La récente série d’assassinats commis par Israël et les États-Unis attirent l’attention sur ce qui semble devenir une tendance lourde : la « décapitation ». La guerre s’apparente de plus en plus à la criminalité justiciable en droit commun, spécifiquement à l’homicide ou meurtre au premier degré.
La liste d’assassinats « ciblés » s’est rapidement allongée ces derniers temps. Si le général iranien Qassem Soleimani est tué par drone étasunien le 3 janvier 2020 à Bagdad, les assassinats suivants sont le fait d’Israël, avec l’appui ou la connivence des États-Unis : Saleh al-Aruri, du Hamas, par drone à Beyrouth le 2 janvier 2024; 16 personnes tués par bombardement aérien de l’annexe du consulat iranien à Damas le 1er avril 2024; Ismaïl Haniyeh, chef du bureau politique du Hamas, par attentat à Téhéran le 31 juillet 2024; Ibrahim Aqil, Fouad Chokr, Hashem Safieddin et Ali Karaké du Hezbollah tués par bombardement aérien à Beyrouth entre le 20 juillet et le 3 octobre 2024; cadres du Hezbollah blessés et tués par les explosions de téléavertisseurs et de walkies-talkies au Liban les 17 et 18 septembre 2024; Hassan Nasrallah, secrétaire général du Hezbollah, le 27 septembre 2024 par bombardement aérien à Beyrouth (les 85 tonnes de bombes larguées font des centaines de morts parmi les habitants du quartier; le Hezbollah venait d’accepter une proposition européenne de cessez-le-feu); des personnalités militaires et scientifiques iraniennes par attaque aérienne le 13 juin 2025; une tentative manquée d’assassiner le président iranien Massoud Pezechkian durant la guerre israélo-iranienne de juin 2025; le premier ministre du Yémen Ahmed al-Rahawi et certains ministres par attaque aérienne à Sana’a le 30 août 2025; tentative ratée d’assassinat des négociateurs du Hamas par attaque aérienne à Doha (Qatar) le 9 septembre 2025.
☆ ☆ ☆
### Objectif 1
Répondez à ces questions sur l'extrait consacré aux assassinats ciblés :
(a) À quel crime de droit commun la guerre s'apparente-t-elle de plus en plus ?
(b) Dans quelle ville et à quelle date Qassem Soleimani a-t-il été tué ?
(c) Qu'est-ce que le Hezbollah venait d'accepter lorsque Hassan Nasrallah a été tué ?
### Objectif 2
Poursuivez l'extrait sur les assassinats ciblés à la suite de sa dernière phrase.

### Données fournies
☆ ☆ ☆
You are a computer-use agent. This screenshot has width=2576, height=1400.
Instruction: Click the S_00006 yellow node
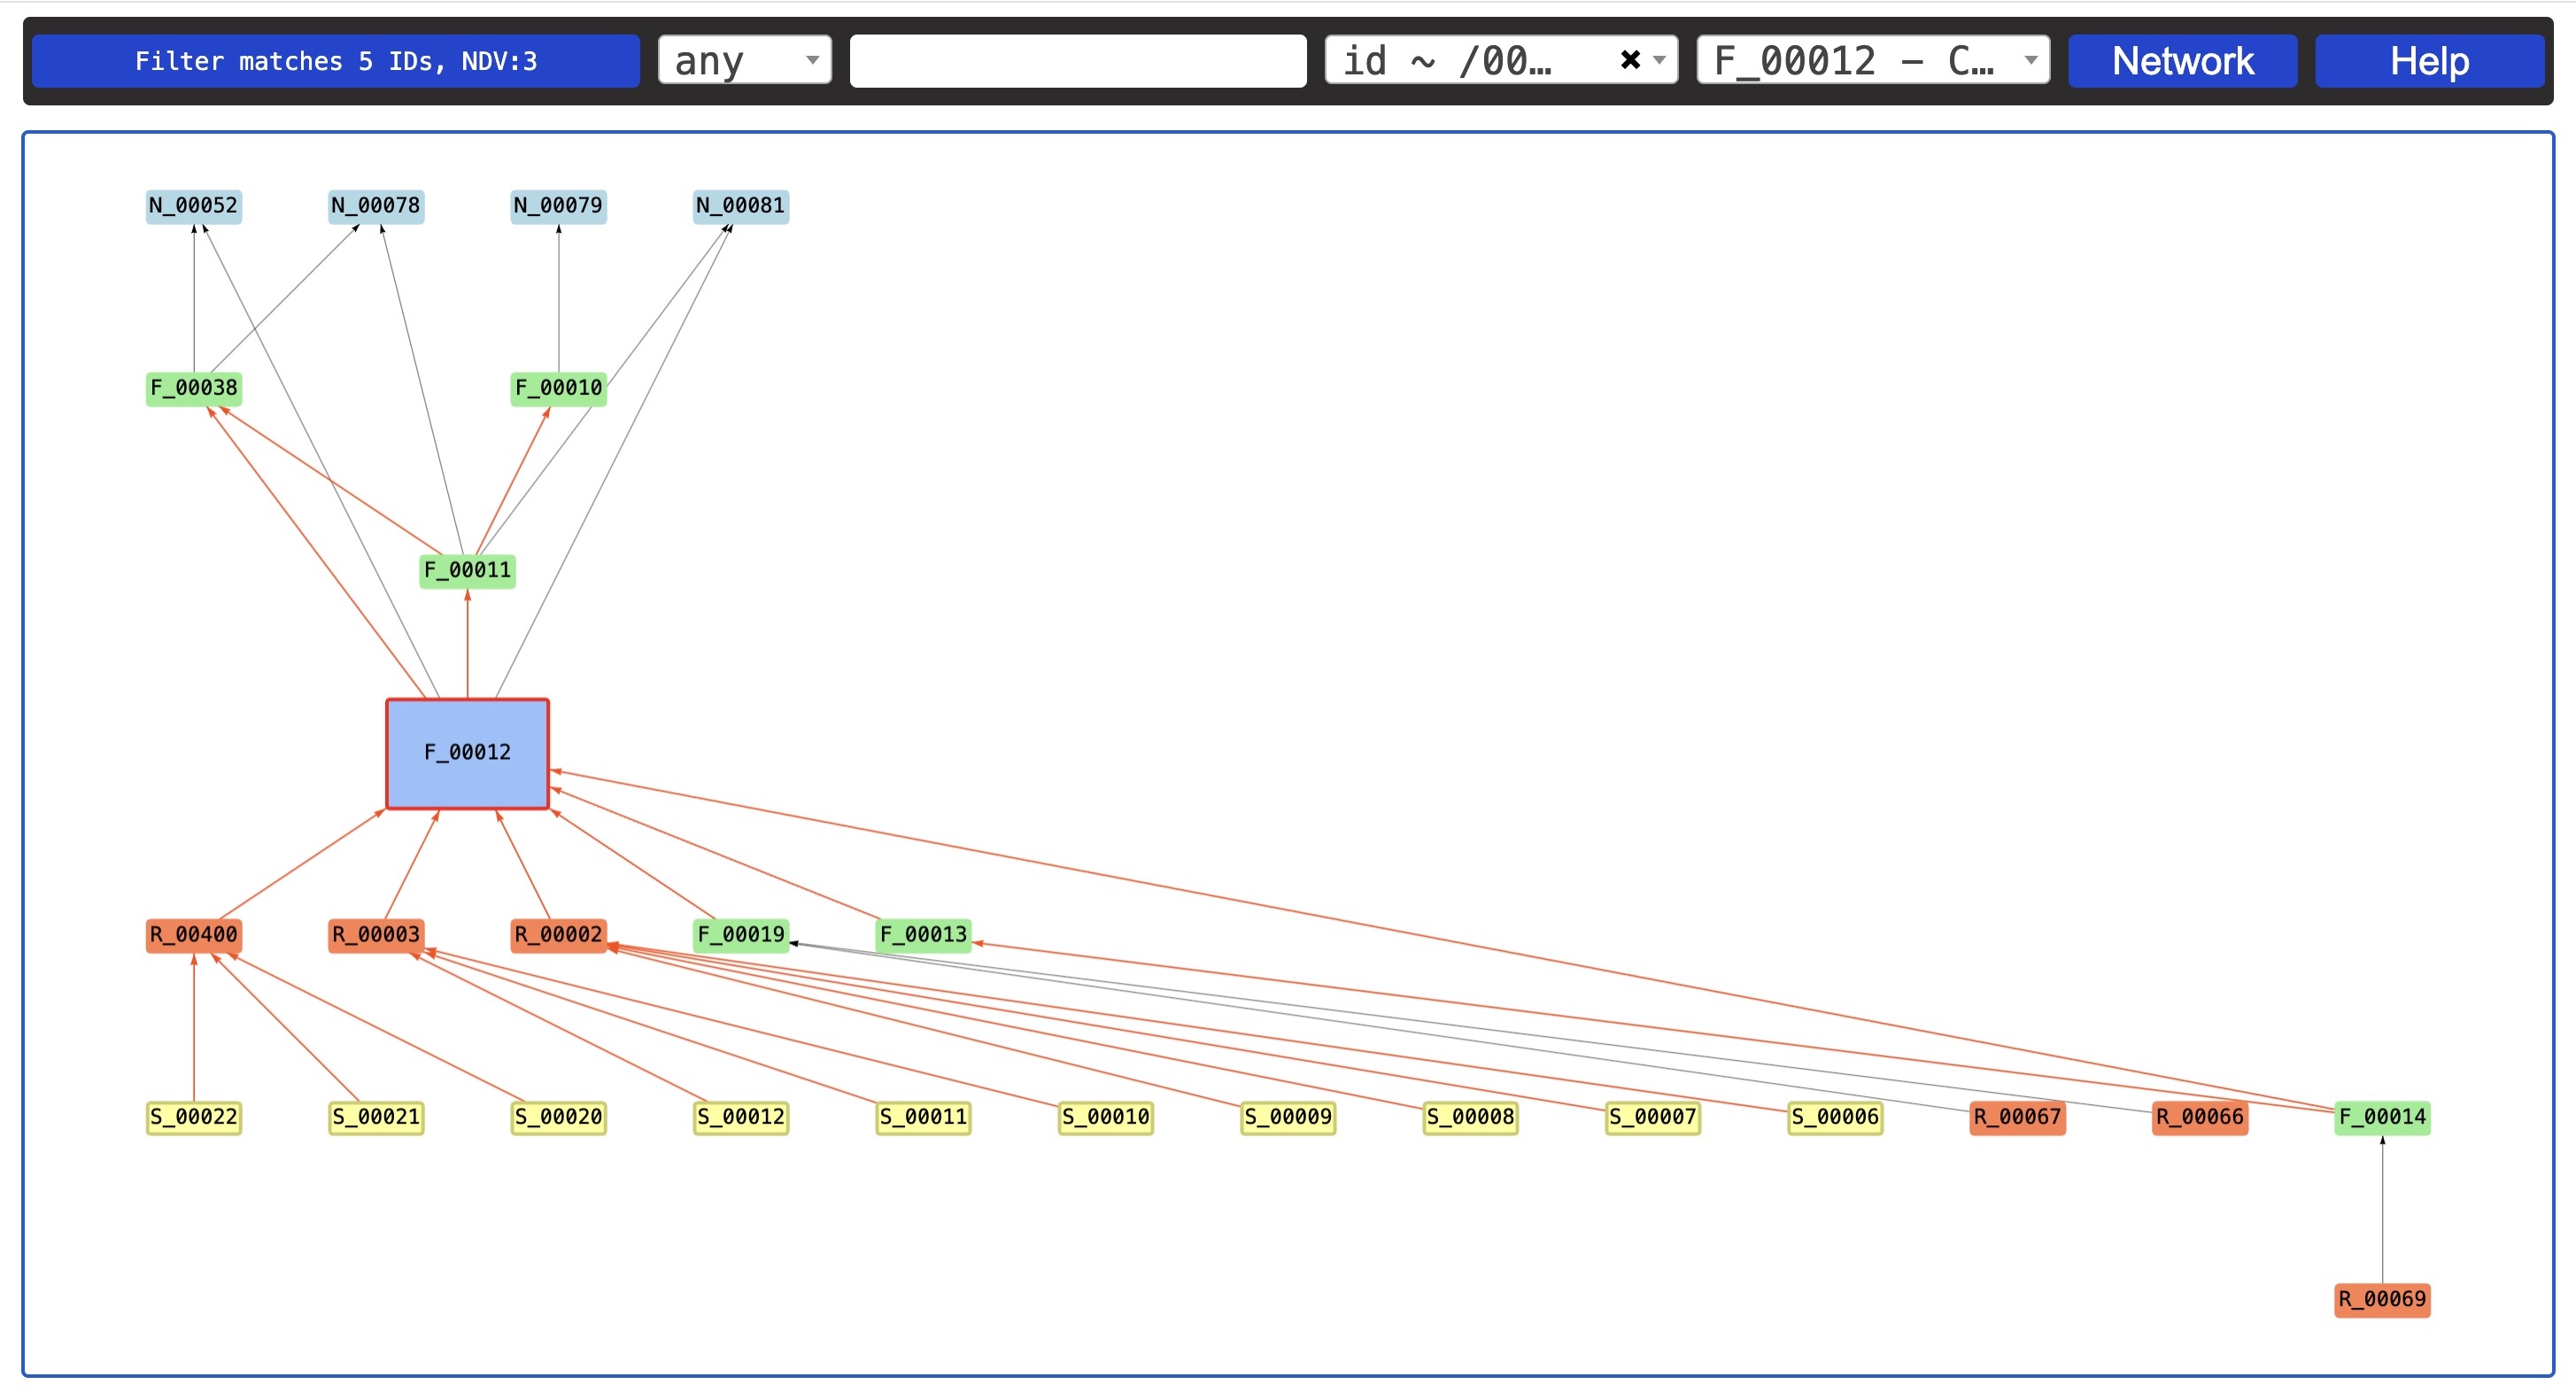click(1834, 1117)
☆ ☆ ☆
### Réponse 1
(a) À l'homicide ou meurtre au premier degré.
(b) À Bagdad, le 3 janvier 2020.
(c) Une proposition européenne de cessez-le-feu.

### Réponse 2
La tromperie et le crime
Toutes ces mises à mort se déroulent en sol étranger, au mépris total des souverainetés. Un trait commun aux forfaits de juin et de septembre 2025 est la perfidie et la complicité active des États-Unis. Dans les deux cas, il s’agit de pièges tendus par les États-Unis derrière l’écran d’une négociation. En juin, l’Iran et les États-Unis s’apprêtaient à se rencontrer pour des pourparlers lorsque Israël a agressé l’Iran. En septembre, Trump pressait le Hamas à négocier et à discuter ses propositions, ce qui a amené les négociateurs du Hamas à se réunir à Doha et fournir des cibles pour Israël. Les négociations n’étaient que des écrans de fumée, ce qui ne manquera pas d’avoir de profondes conséquences sur l’avenir du processus de négociation dans le monde et, peut-être, d’y mettre fin.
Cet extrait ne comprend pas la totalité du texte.